::: DATASET CONTENT

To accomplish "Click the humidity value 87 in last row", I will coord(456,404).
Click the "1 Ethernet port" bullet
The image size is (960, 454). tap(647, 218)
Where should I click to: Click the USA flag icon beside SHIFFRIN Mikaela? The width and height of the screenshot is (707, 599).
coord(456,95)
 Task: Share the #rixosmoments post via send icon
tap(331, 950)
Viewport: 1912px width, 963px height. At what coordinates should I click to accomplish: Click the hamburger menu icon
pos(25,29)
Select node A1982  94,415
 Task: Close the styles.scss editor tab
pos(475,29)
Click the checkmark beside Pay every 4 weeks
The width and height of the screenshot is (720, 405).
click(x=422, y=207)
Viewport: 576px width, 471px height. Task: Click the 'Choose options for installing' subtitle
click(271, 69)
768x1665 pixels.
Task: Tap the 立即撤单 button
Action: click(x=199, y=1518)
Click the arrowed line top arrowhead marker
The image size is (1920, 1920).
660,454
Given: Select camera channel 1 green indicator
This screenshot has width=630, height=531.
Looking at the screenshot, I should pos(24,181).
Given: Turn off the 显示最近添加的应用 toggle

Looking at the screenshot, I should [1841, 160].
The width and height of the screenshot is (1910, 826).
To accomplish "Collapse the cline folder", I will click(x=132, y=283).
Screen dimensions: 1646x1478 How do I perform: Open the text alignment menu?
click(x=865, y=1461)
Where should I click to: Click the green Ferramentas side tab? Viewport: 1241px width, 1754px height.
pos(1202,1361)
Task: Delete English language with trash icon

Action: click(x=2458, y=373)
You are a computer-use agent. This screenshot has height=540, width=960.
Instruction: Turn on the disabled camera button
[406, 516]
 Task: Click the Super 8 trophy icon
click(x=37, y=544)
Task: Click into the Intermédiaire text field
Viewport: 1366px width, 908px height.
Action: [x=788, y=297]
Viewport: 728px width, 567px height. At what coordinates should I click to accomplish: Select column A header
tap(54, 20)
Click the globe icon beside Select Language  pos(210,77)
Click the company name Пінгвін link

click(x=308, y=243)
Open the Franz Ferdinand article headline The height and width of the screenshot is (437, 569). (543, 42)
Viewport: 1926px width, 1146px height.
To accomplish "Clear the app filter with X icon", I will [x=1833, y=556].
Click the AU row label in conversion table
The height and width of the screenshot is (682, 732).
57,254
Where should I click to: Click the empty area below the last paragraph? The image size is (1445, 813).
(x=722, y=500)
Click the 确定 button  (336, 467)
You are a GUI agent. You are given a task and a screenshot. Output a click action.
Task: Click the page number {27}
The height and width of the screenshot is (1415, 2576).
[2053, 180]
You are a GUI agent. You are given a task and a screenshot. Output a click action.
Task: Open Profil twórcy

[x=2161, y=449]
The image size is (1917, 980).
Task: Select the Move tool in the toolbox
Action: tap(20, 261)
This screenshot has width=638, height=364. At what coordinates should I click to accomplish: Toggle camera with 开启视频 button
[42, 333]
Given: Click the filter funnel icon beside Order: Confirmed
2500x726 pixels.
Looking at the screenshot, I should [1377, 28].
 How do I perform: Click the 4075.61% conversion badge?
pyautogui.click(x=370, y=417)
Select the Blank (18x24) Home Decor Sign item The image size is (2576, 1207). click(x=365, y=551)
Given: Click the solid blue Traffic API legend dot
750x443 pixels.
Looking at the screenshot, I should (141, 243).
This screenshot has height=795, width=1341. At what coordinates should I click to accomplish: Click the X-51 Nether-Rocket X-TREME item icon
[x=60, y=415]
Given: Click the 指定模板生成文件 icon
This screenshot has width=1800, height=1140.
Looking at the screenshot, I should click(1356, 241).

::::::

DIRECTIONS FOR THIS TASK. Edit the material above, changing "hamburger menu icon" to "three-line menu icon" and leaving everything else as it is.

TASK OUTPUT.
To accomplish "Click the humidity value 87 in last row", I will coord(456,404).
Click the "1 Ethernet port" bullet
The image size is (960, 454). tap(647, 218)
Where should I click to: Click the USA flag icon beside SHIFFRIN Mikaela? The width and height of the screenshot is (707, 599).
coord(456,95)
 Task: Share the #rixosmoments post via send icon
tap(331, 950)
Viewport: 1912px width, 963px height. At what coordinates should I click to accomplish: Click the three-line menu icon
pos(25,29)
Select node A1982  94,415
 Task: Close the styles.scss editor tab
pos(475,29)
Click the checkmark beside Pay every 4 weeks
The width and height of the screenshot is (720, 405).
click(x=422, y=207)
Viewport: 576px width, 471px height. Task: Click the 'Choose options for installing' subtitle
click(271, 69)
768x1665 pixels.
Task: Tap the 立即撤单 button
Action: click(x=199, y=1518)
Click the arrowed line top arrowhead marker
The image size is (1920, 1920).
660,454
Given: Select camera channel 1 green indicator
This screenshot has width=630, height=531.
Looking at the screenshot, I should pos(24,181).
Given: Turn off the 显示最近添加的应用 toggle

Looking at the screenshot, I should [1841, 160].
The width and height of the screenshot is (1910, 826).
To accomplish "Collapse the cline folder", I will click(x=132, y=283).
Screen dimensions: 1646x1478 How do I perform: Open the text alignment menu?
click(x=865, y=1461)
Where should I click to: Click the green Ferramentas side tab? Viewport: 1241px width, 1754px height.
pos(1202,1361)
Task: Delete English language with trash icon

Action: click(x=2458, y=373)
You are a computer-use agent. This screenshot has height=540, width=960.
Instruction: Turn on the disabled camera button
[406, 516]
 Task: Click the Super 8 trophy icon
click(x=37, y=544)
Task: Click into the Intermédiaire text field
Viewport: 1366px width, 908px height.
Action: [x=788, y=297]
Viewport: 728px width, 567px height. At what coordinates should I click to accomplish: Select column A header
tap(54, 20)
Click the globe icon beside Select Language  pos(210,77)
Click the company name Пінгвін link

click(x=308, y=243)
Open the Franz Ferdinand article headline The height and width of the screenshot is (437, 569). (543, 42)
Viewport: 1926px width, 1146px height.
To accomplish "Clear the app filter with X icon", I will [x=1833, y=556].
Click the AU row label in conversion table
The height and width of the screenshot is (682, 732).
57,254
Where should I click to: Click the empty area below the last paragraph? The image size is (1445, 813).
(x=722, y=500)
Click the 确定 button  (336, 467)
You are a GUI agent. You are given a task and a screenshot. Output a click action.
Task: Click the page number {27}
The height and width of the screenshot is (1415, 2576).
[2053, 180]
You are a GUI agent. You are given a task and a screenshot. Output a click action.
Task: Open Profil twórcy

[x=2161, y=449]
The image size is (1917, 980).
Task: Select the Move tool in the toolbox
Action: tap(20, 261)
This screenshot has width=638, height=364. At what coordinates should I click to accomplish: Toggle camera with 开启视频 button
[42, 333]
Given: Click the filter funnel icon beside Order: Confirmed
2500x726 pixels.
Looking at the screenshot, I should [1377, 28].
 How do I perform: Click the 4075.61% conversion badge?
pyautogui.click(x=370, y=417)
Select the Blank (18x24) Home Decor Sign item The image size is (2576, 1207). click(x=365, y=551)
Given: Click the solid blue Traffic API legend dot
750x443 pixels.
Looking at the screenshot, I should (141, 243).
This screenshot has height=795, width=1341. At what coordinates should I click to accomplish: Click the X-51 Nether-Rocket X-TREME item icon
[x=60, y=415]
Given: Click the 指定模板生成文件 icon
This screenshot has width=1800, height=1140.
Looking at the screenshot, I should click(1356, 241).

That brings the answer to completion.